This Sunday’s Gospel passage (Mark 6:30-34) continues the story of last week. Now the disciples come back from their active preaching mission, Jesus sees they need time away from the work and thus He wants to go away with his disciples to find a place to be alone in solitude. However, when Jesus and His disciples arrived at their destination, there were already crowds waiting for Him, and Jesus began to teach them.
This passage shows that Jesus tells us too that there is a need for a balance in our lives. Jesus and his disciples are very busy with preaching the Gospel, healing the sick and casting out demons. We read that they don’t even have time to eat! But now it becomes clear that it is not only about our activities and ministries. Jesus is teaching all his disciples that there must be time away for prayer and relaxation. We can find examples in the Gospels of Jesus going to a lonely place to be alone so that He could pray, there are many such passages, particularly in the Gospel of St. Luke in which  Jesus himself gets up early to withdraw to pray, to spend time with His Father.
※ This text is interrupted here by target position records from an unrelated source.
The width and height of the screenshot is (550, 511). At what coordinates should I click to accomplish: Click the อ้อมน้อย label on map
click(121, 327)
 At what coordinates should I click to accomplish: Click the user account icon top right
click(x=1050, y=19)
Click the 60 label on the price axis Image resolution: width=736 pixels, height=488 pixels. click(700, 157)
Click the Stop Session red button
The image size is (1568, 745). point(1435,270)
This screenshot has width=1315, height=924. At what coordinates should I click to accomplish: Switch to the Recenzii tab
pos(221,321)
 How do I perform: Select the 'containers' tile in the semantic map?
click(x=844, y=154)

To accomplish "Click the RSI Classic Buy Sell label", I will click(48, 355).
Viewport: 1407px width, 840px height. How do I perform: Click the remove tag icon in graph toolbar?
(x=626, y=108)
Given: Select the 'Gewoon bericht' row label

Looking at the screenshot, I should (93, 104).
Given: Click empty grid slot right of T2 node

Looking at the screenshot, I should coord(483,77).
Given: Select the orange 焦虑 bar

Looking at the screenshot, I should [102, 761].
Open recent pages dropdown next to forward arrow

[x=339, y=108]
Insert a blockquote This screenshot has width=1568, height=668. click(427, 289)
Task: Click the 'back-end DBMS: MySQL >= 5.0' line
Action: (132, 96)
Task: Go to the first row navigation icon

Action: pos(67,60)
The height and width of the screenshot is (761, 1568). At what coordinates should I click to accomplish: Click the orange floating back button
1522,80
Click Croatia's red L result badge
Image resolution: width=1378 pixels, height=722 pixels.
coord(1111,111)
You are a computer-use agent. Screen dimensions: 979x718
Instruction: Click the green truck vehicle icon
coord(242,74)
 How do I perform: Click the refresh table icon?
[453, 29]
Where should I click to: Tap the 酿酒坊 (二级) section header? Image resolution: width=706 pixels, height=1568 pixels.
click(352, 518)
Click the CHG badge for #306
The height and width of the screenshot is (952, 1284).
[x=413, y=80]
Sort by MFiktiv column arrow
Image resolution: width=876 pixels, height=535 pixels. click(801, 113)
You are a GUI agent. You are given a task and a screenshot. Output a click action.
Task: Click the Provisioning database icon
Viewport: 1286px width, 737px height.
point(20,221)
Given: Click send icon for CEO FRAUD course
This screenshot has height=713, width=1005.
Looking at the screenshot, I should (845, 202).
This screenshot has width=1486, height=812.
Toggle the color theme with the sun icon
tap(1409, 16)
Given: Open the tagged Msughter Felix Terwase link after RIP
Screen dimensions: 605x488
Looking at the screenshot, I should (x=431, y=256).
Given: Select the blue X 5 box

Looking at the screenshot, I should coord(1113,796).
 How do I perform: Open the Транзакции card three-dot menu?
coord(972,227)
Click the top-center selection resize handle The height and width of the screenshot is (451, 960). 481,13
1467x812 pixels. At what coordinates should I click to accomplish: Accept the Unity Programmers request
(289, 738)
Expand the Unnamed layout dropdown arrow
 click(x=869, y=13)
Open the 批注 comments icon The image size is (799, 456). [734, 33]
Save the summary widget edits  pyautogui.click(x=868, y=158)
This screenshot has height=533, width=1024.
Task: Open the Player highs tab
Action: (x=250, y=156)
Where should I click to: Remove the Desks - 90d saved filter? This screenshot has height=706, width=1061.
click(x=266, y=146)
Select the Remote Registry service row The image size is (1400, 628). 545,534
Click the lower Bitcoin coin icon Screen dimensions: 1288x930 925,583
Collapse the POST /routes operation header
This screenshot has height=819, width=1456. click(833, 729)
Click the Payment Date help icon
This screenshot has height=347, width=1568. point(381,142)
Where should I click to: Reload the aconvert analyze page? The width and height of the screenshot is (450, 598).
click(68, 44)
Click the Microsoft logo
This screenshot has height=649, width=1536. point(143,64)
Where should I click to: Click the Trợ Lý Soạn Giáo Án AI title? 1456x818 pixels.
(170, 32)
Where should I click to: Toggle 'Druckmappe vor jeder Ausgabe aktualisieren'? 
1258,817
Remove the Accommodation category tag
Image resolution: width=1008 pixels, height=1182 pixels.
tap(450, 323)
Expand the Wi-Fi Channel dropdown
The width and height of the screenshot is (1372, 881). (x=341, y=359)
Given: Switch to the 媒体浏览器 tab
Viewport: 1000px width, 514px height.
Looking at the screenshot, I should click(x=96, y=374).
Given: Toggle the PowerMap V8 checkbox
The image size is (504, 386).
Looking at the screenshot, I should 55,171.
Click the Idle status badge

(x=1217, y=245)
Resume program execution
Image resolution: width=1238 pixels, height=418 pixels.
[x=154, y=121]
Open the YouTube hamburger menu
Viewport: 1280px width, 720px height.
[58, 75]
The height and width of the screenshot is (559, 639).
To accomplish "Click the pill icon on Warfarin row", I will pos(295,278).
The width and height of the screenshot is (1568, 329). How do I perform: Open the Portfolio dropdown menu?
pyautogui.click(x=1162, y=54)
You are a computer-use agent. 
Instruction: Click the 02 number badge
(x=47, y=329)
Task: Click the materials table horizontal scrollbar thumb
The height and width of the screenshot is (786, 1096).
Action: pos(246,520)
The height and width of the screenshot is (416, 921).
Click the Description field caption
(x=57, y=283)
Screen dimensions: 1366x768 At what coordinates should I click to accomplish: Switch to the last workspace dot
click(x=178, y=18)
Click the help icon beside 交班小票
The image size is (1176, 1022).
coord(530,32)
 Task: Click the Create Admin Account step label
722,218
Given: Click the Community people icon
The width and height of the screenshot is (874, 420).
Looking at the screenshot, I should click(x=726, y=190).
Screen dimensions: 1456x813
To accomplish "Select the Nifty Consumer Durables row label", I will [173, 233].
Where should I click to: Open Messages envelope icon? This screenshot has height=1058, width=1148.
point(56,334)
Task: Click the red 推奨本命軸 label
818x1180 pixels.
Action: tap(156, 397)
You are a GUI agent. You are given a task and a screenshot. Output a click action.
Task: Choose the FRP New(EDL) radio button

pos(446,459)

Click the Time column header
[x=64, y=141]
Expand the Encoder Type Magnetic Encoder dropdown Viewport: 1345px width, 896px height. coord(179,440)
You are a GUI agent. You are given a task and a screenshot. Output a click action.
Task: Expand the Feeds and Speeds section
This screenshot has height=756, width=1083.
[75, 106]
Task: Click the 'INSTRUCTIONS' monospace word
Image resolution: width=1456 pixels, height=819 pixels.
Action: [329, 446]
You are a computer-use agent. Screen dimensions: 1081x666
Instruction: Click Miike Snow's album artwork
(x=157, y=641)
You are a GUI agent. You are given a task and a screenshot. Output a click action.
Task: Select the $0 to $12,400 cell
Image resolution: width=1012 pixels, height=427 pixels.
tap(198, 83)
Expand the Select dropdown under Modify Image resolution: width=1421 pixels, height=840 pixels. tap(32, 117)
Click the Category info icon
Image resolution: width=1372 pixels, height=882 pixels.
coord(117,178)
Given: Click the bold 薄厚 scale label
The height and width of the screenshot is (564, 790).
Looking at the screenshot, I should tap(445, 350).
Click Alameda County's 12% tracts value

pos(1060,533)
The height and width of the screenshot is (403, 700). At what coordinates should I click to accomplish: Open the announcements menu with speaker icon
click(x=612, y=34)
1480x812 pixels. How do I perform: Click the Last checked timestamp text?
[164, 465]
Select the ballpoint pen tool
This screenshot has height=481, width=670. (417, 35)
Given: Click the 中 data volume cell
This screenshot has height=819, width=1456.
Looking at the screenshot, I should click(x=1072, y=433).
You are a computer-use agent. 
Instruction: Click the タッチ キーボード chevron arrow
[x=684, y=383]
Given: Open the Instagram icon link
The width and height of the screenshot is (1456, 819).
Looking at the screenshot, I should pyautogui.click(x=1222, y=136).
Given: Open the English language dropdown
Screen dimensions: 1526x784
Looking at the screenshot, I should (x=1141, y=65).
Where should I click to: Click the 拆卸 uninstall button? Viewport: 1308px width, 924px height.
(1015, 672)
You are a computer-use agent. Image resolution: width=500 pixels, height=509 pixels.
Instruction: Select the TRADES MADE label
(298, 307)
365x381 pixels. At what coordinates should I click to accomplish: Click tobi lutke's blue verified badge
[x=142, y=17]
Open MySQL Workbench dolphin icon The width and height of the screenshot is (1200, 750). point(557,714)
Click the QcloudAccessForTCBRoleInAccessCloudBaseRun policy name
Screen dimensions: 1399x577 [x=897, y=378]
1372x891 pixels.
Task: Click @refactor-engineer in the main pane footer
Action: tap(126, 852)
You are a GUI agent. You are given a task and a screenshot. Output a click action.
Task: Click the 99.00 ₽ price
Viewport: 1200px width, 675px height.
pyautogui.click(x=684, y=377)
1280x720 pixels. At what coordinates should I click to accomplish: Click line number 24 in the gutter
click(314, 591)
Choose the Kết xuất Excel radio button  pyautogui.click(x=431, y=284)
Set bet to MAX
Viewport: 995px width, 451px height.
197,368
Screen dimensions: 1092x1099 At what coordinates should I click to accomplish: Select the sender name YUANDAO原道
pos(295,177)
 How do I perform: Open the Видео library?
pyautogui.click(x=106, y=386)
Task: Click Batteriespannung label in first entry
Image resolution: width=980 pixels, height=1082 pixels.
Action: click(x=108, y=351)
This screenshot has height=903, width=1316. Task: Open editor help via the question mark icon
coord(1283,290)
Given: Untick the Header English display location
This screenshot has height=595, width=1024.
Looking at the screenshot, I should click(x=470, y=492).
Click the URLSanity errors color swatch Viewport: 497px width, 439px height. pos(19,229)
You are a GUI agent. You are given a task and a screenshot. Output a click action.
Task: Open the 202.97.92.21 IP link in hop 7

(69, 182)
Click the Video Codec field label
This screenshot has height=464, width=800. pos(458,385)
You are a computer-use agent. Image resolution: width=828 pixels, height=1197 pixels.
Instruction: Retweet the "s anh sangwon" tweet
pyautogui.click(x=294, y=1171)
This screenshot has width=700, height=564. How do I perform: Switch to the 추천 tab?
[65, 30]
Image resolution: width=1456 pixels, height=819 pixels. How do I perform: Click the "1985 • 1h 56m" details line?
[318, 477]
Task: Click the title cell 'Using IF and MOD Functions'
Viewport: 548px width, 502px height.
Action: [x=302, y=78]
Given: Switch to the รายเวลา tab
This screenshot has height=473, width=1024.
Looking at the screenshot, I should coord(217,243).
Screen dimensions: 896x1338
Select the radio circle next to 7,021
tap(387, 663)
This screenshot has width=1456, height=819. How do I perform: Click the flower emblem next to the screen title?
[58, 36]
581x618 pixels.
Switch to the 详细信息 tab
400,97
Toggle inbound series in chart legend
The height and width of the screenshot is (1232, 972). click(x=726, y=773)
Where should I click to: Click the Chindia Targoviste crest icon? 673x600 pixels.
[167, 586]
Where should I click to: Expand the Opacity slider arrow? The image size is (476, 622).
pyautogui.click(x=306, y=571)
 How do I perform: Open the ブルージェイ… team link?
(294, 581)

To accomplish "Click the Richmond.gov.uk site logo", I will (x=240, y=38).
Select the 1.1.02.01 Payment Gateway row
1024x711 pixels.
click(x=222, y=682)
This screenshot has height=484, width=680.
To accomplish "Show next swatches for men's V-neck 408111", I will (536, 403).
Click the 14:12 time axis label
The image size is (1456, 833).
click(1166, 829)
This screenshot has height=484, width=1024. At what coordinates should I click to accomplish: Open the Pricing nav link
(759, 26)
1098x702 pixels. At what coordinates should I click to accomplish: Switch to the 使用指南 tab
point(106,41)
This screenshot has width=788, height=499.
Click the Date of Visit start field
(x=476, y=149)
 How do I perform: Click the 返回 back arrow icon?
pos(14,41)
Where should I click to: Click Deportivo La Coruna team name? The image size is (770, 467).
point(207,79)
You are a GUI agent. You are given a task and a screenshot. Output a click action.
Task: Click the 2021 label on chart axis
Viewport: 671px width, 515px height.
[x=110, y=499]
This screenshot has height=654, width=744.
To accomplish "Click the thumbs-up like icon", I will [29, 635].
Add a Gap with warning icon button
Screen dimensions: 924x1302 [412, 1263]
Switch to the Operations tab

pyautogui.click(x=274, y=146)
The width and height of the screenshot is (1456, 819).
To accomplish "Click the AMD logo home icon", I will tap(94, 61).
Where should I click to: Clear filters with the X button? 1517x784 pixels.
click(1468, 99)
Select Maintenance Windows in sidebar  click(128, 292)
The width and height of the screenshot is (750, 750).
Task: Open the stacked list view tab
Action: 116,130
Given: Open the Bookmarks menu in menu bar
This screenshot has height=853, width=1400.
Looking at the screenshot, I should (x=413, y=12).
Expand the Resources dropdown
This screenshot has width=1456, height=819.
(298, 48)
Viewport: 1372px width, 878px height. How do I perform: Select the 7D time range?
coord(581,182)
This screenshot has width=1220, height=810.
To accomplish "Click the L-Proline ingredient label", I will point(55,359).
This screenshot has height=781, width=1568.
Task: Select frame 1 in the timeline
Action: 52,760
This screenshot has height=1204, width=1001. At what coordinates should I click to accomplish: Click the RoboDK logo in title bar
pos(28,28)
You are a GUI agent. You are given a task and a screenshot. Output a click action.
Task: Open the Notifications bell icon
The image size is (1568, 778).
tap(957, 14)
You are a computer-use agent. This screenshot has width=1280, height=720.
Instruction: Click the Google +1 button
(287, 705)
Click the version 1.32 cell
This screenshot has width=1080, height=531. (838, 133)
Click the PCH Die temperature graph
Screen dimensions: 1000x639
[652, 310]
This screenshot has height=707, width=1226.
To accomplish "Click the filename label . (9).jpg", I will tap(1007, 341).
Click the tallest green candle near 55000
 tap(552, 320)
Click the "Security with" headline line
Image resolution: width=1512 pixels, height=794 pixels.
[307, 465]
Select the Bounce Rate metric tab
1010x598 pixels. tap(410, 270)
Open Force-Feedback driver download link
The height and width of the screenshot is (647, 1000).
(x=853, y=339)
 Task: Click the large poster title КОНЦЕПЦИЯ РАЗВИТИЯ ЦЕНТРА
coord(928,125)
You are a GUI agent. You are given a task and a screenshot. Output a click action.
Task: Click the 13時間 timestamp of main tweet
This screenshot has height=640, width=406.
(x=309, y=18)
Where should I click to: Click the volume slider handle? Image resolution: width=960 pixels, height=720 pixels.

It is important to realize this, that even when we are doing work for God, we need to be careful not to become purely active. This has the risk of pushing Jesus in the background. When we don’t spend time with God on a regular basis, when we don’t talk to Him or listen to Him, He might slowly become a stranger to us as we distance ourselves slowly from Him without realizing it. It is important that we are always content in our prayer, as St. Paul teaches us (Rom 12:12). This also helps us to focus on the fact that it is God’s work and not ours. By giving Him time in our lives, we are also reminding ourselves that it all depends on Him and we are cooperating with His grace and His mission.
Of course, some will object and say that just sitting silent in prayer will not get any practical things done. But it is important to realize that a balance is needed. Work can very easily become a replacement for prayer to such an extent, that in some cases, it can almost become an excuse not to pray. Praying can be hard sometimes, but it is our indispensable way of getting closer to God. Jesus sets about teaching the waiting crowd himself as they are like sheep without a shepherd. We need to realize that we are these sheep, and not shepherds, we too need to be taught and guided by the real Good Shepherd.
Moreover, the Gospel this week shows that even when the disciples take some time out, the crowd keeps following them. It is often, even though it is counter intuitive, that while we spend time with God in prayer we actually get more practical work done in the time following. Spending time with God does not diminish our outreach to others, but helps us to focus on what is essential. In prayer we grow in Grace, which is a participation in the love of God. This flows to all the aspects of our being, of our lives, to the extent that everything we do becomes grace-filled, and as such we do it better. Jesus is the true light we bring to others.
So, instead of moving towards pure activism and doing what we think God wants us to do, we move with God as our guide so He shows us what we should really do. Prayer enables us to be far more effective means of helping people on their journey of finding God and bringing them to the joy of fully knowing Him.